◆ **Task material**
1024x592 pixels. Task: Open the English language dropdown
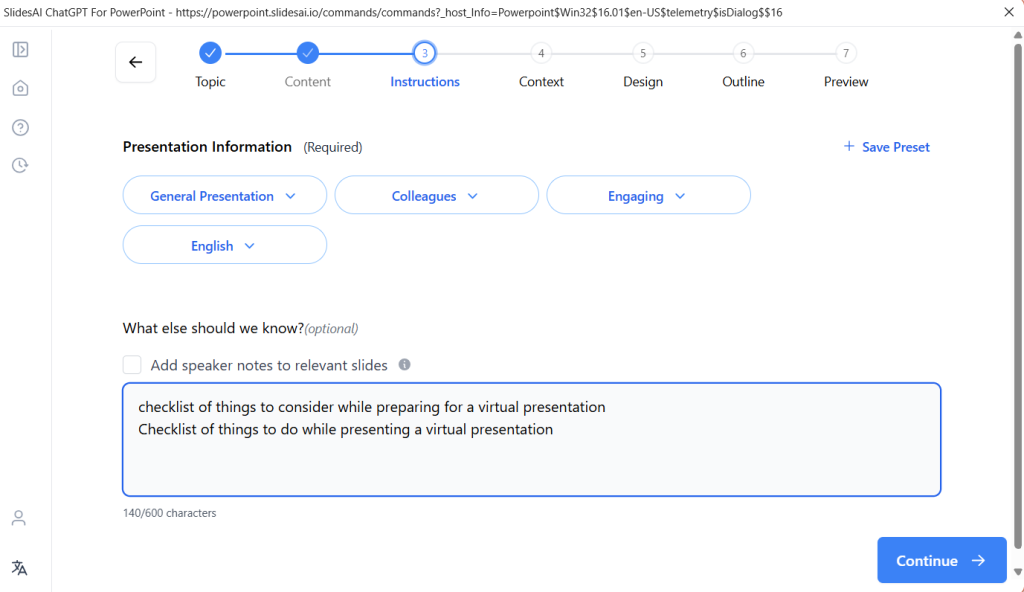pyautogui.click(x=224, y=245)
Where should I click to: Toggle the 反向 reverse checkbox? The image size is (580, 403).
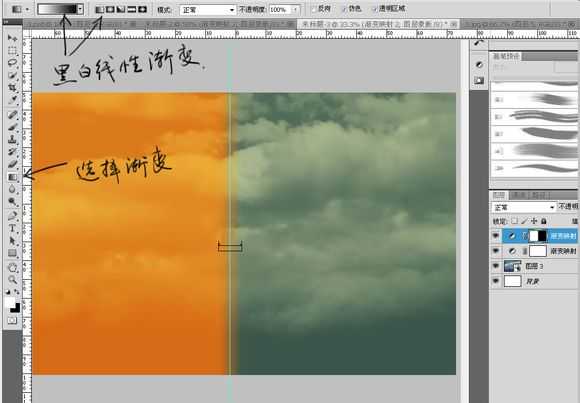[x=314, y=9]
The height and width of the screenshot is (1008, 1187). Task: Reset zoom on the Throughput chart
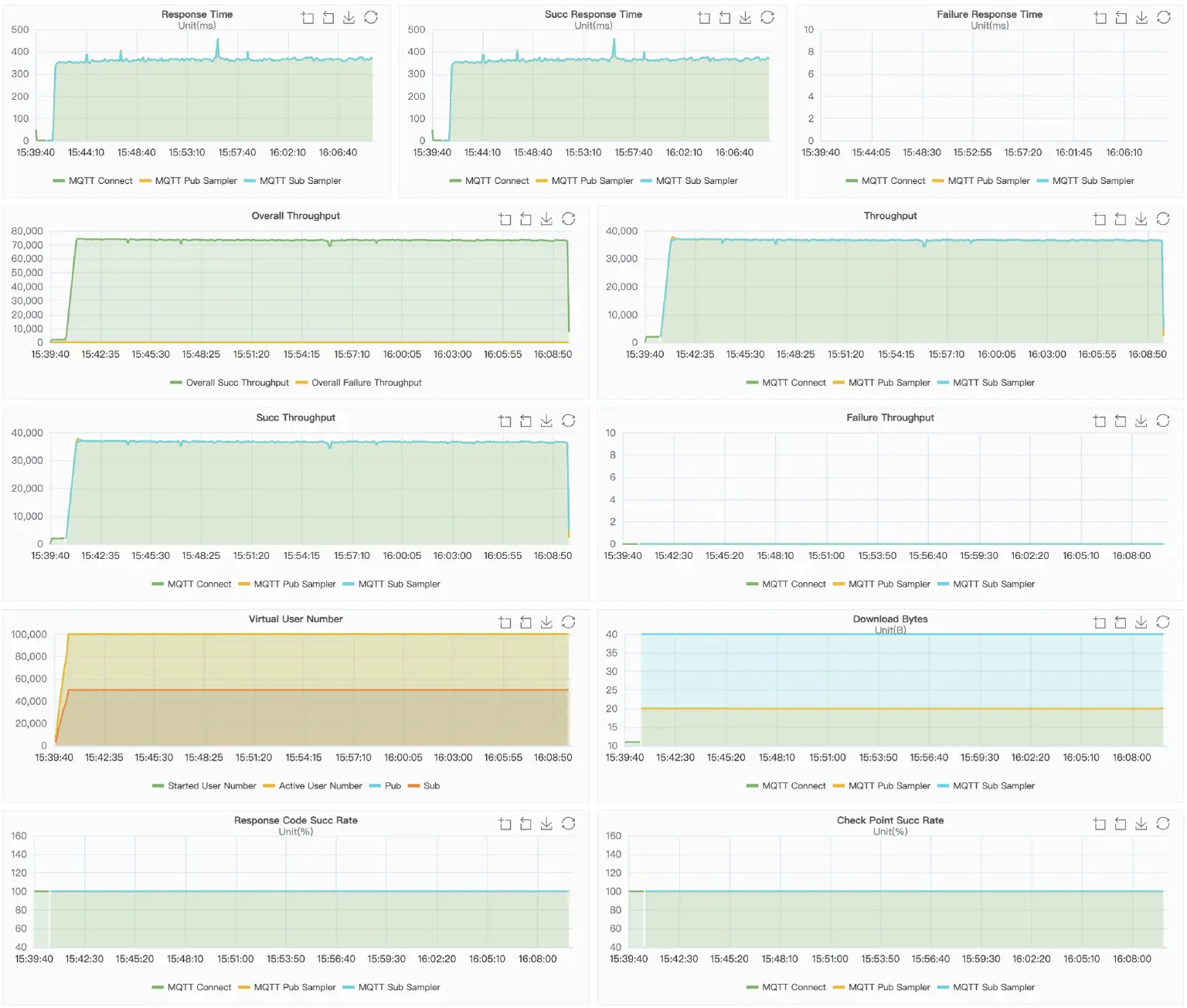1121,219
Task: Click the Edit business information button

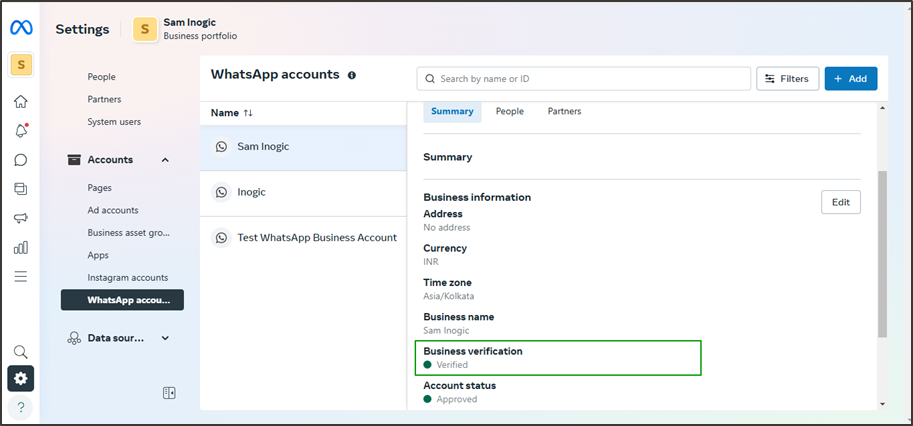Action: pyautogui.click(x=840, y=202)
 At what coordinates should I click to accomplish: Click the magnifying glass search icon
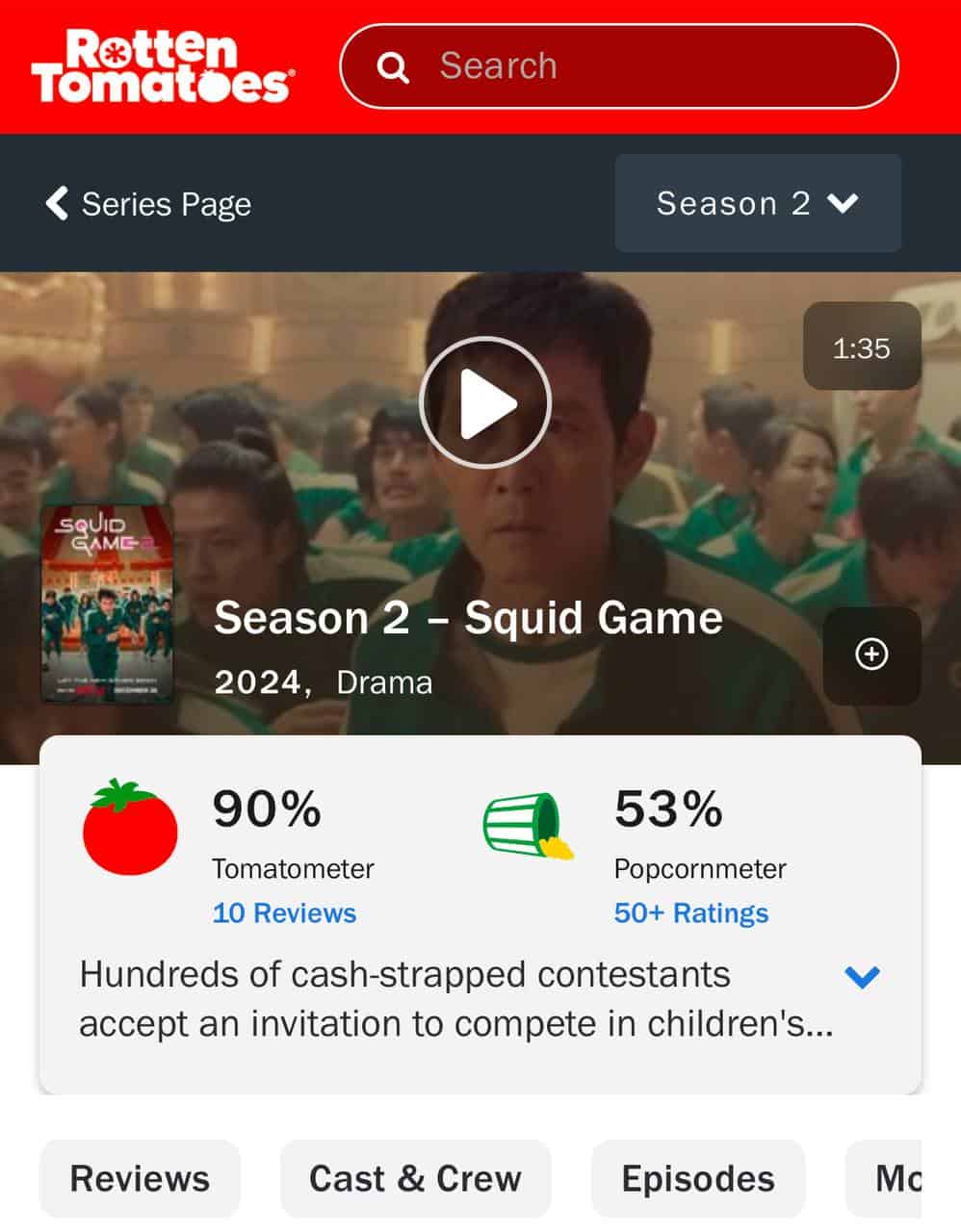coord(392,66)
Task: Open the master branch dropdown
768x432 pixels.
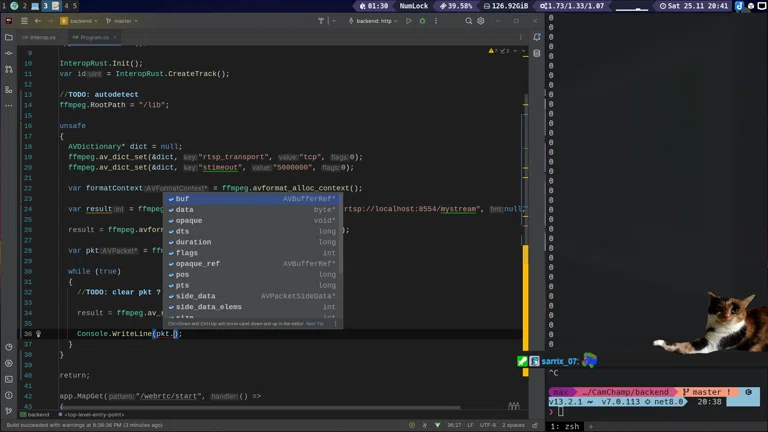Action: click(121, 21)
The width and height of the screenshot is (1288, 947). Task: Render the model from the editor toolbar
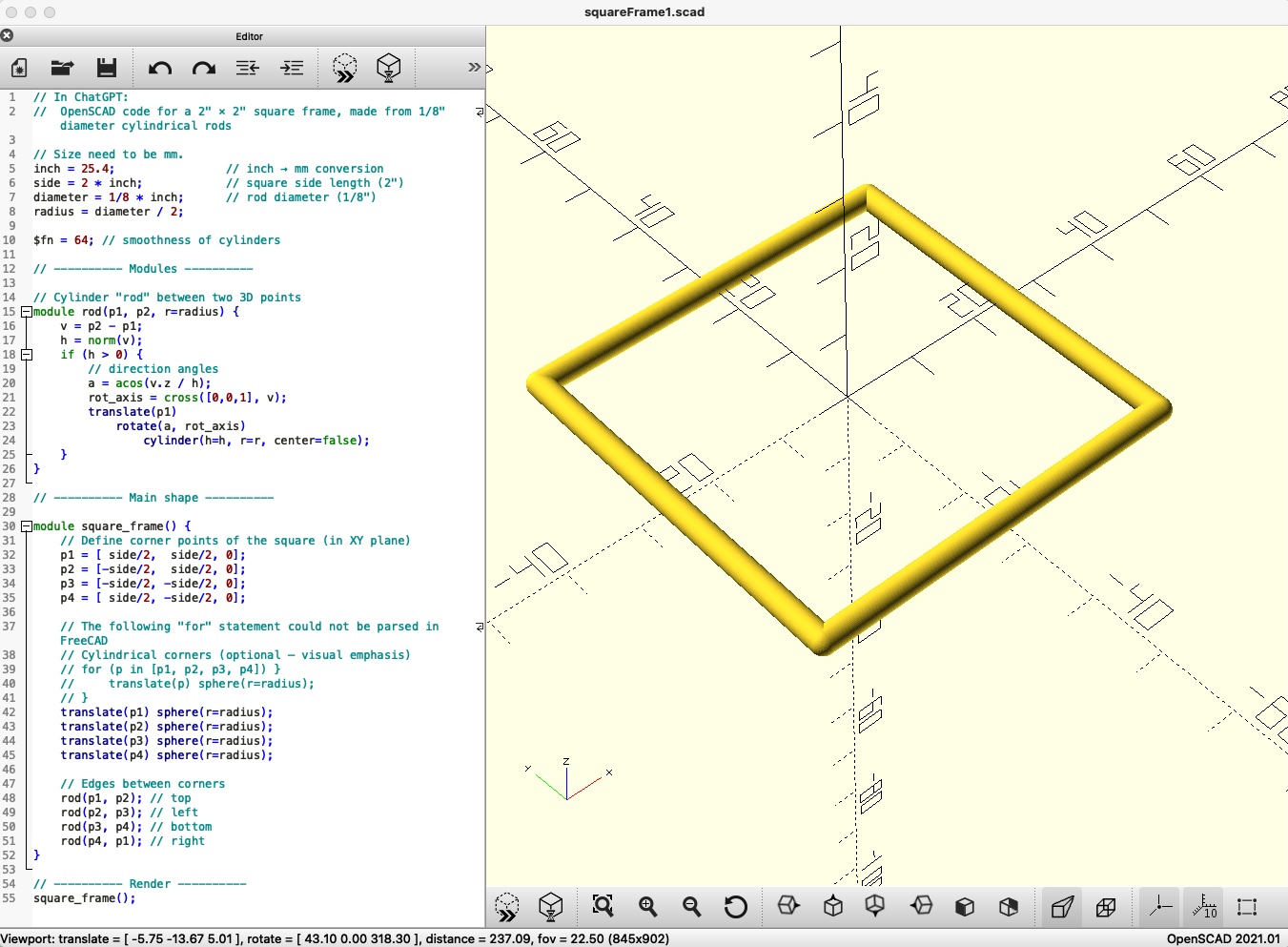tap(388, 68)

◆ **Instructions to follow**
After dropping every picture, transcribe each entry exactly.

◆ **Expected answer**
1024x592 pixels. Task: Open the English language dropdown
pyautogui.click(x=224, y=245)
Where should I click to: Toggle the 反向 reverse checkbox? The image size is (580, 403).
[x=314, y=9]
The height and width of the screenshot is (1008, 1187). Task: Reset zoom on the Throughput chart
1121,219
Task: Click the Edit business information button

Action: pyautogui.click(x=840, y=202)
 At what coordinates should I click to accomplish: Click the magnifying glass search icon
coord(392,66)
Task: Open the master branch dropdown
768x432 pixels.
Action: click(121, 21)
The width and height of the screenshot is (1288, 947). Task: Render the model from the editor toolbar
tap(388, 68)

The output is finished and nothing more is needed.